** Daftar Tugas **
**A.** Menurut petikan, sejak tahun berapa proyek e-KTP sudah bermasalah?
**B.** Tentukan apakah setiap pernyataan berikut sesuai dengan petikan. Jawab ya atau tidak, lalu kutip kata-kata petikan yang menjadi penentunya. (i) Yenny Sucipto menjabat Sekjen FITRA. (ii) Diskusi itu diadakan di Jakarta Pusat. (iii) Menurut Yenny, fungsi kontrol dipegang oleh Kemendagri.
**C.** Salin dengan persis bagian petikan mulai dari "Yenny mengatakan proses" sampai dengan "treatment untuk perbaikan.".

Jakarta (pewarta.co) – Sekjen Forum Indonesia untuk Transparansi Anggaran (FITRA) Yenny Sucipto, mengatakan, kasus megakorupsi e-KTP bersifat sangat sistematik. Dia menilai kasus ini sudah didesain dengan rapih sehingga sulit mencari tahu aktor utama dari kasus ini.
“Ada beberapa hal yang kita coba untuk melakukan kajian kecil di beberapa tahapan dalam perencanaan pengadaan, kalau kita melihat bahwa kasus e-KTP ini korupsi by desain, sangat sistemik, pembahasan perencanaan, dan pelaksanaan, siapa aktornya?, sehingga terjadi desain korupsi yang ketara, siapa aktor yang terlibat dalam kasus e-KTP ini?” kata Yenny dalam diskusi yang dilakukan di D’Hotel Jakarta, Jalan Sultan Agung Nomor 9, Guntur, Jakarta Selatan, Minggu (2/4/2017).
Yenny mengatakan proses proyek e-KTP ini sudah ada problem sejak tahun 2010. Menurut Yenny di tahun berikutnya juga terjadi persoalan namun tidak dijadikan treatment untuk perbaikan.
“Kalau melihat, implementasi di 2010 e-KTP ini sudah ada problem, sudah ditemukan persoalan 2011, ada temuan juga di 2012, 2013, di sini siapa yang disalahkan, aspeknya ya Kemendagri, tapi fungsi kontrol adalah teman-teman DPR. Kerangka anggaran kegiatan, tidak dijadikan treatment-nya e-KTP pada tahun berikutnya,” ujarnya.

** Baris yang Ditampilkan **
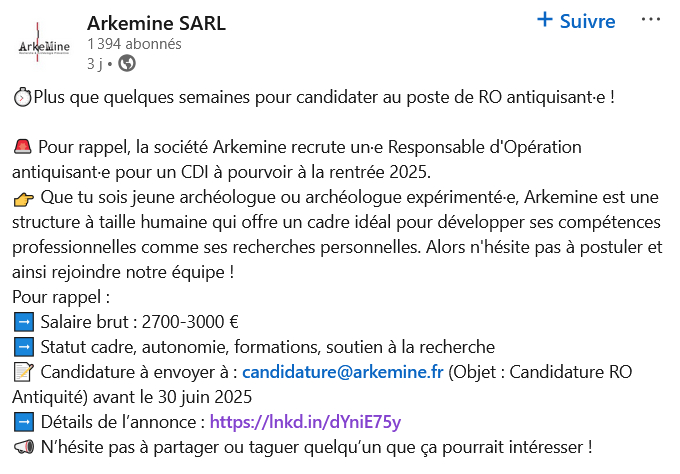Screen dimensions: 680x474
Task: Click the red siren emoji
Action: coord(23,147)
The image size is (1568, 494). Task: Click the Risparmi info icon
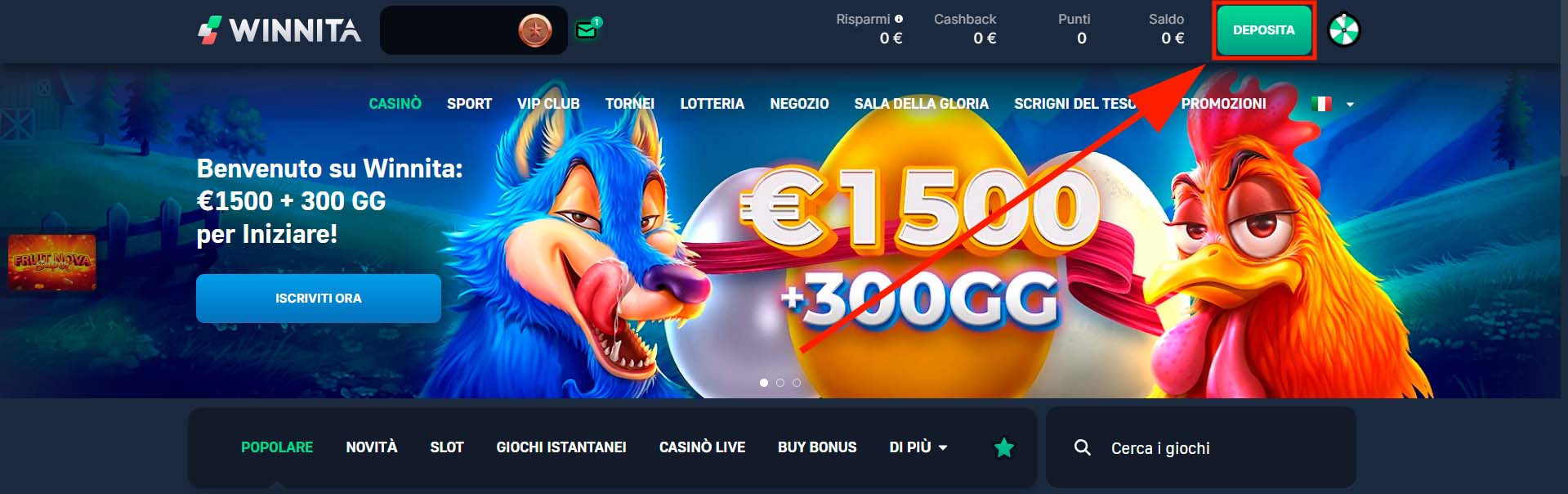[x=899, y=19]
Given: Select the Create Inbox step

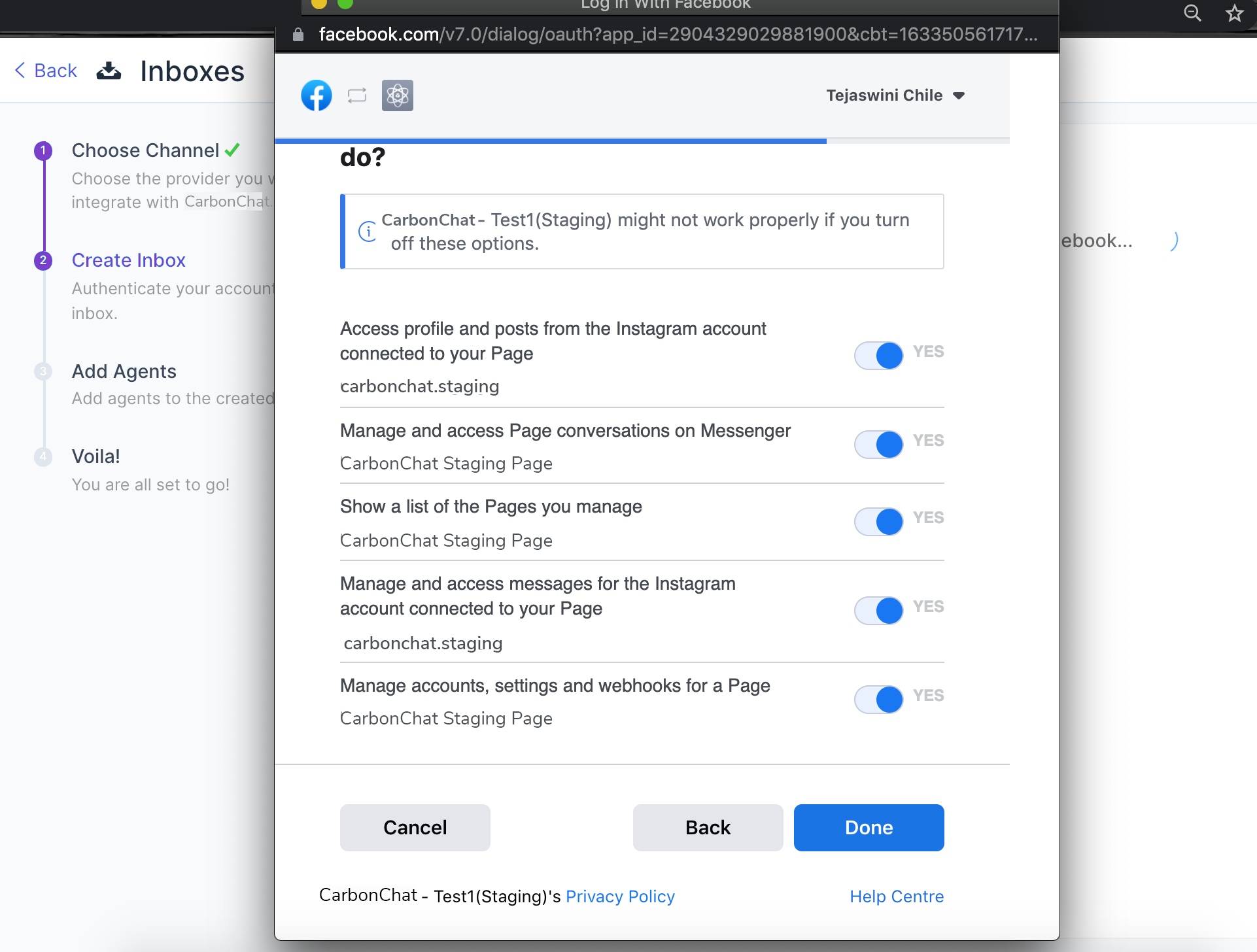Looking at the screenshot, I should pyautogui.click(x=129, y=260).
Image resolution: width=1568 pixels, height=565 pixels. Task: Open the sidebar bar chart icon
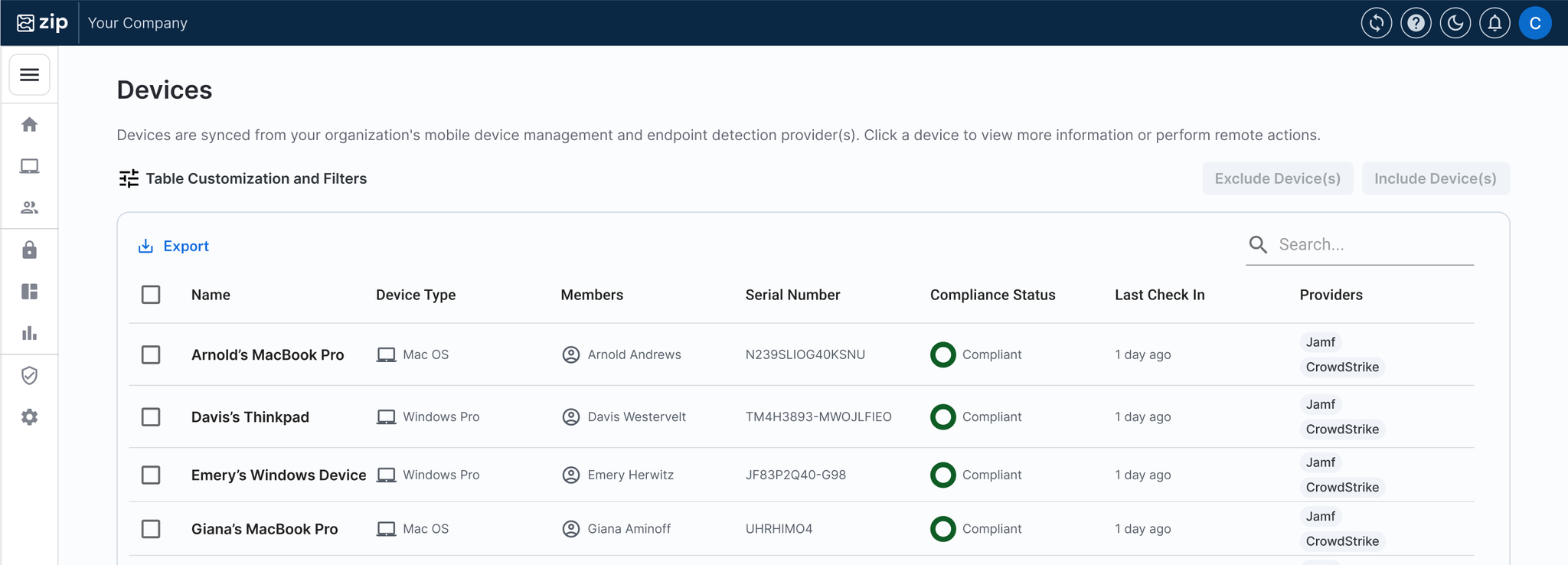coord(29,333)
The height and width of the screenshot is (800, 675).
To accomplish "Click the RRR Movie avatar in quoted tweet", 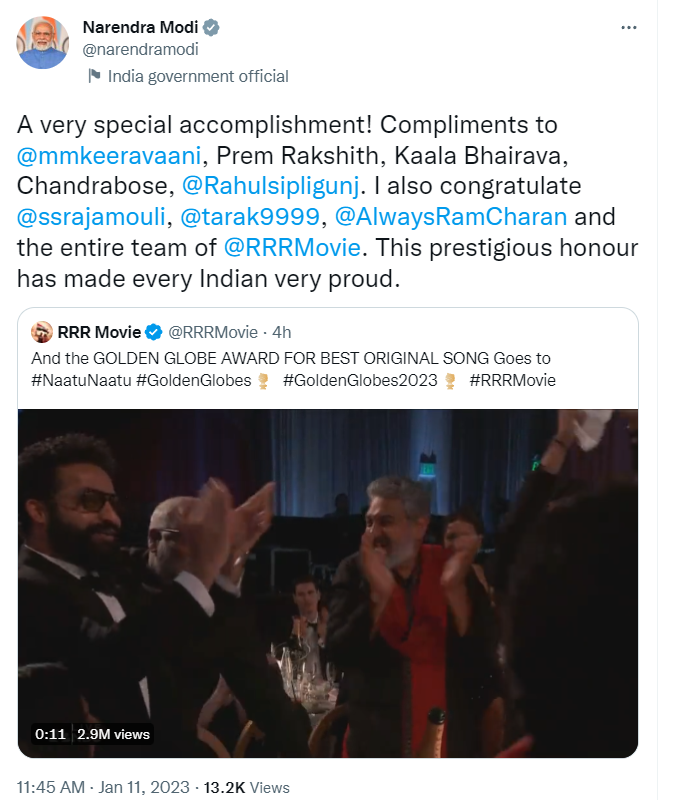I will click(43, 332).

** Jawaban Tiap Tugas **
**A.** Sejak tahun 2010.

**B.**
(i) Ya: "Sekjen Forum Indonesia untuk Transparansi Anggaran (FITRA) Yenny Sucipto"
(ii) Tidak: "Guntur, Jakarta Selatan"
(iii) Tidak: "tapi fungsi kontrol adalah teman-teman DPR"

**C.**
Yenny mengatakan proses proyek e-KTP ini sudah ada problem sejak tahun 2010. Menurut Yenny di tahun berikutnya juga terjadi persoalan namun tidak dijadikan treatment untuk perbaikan.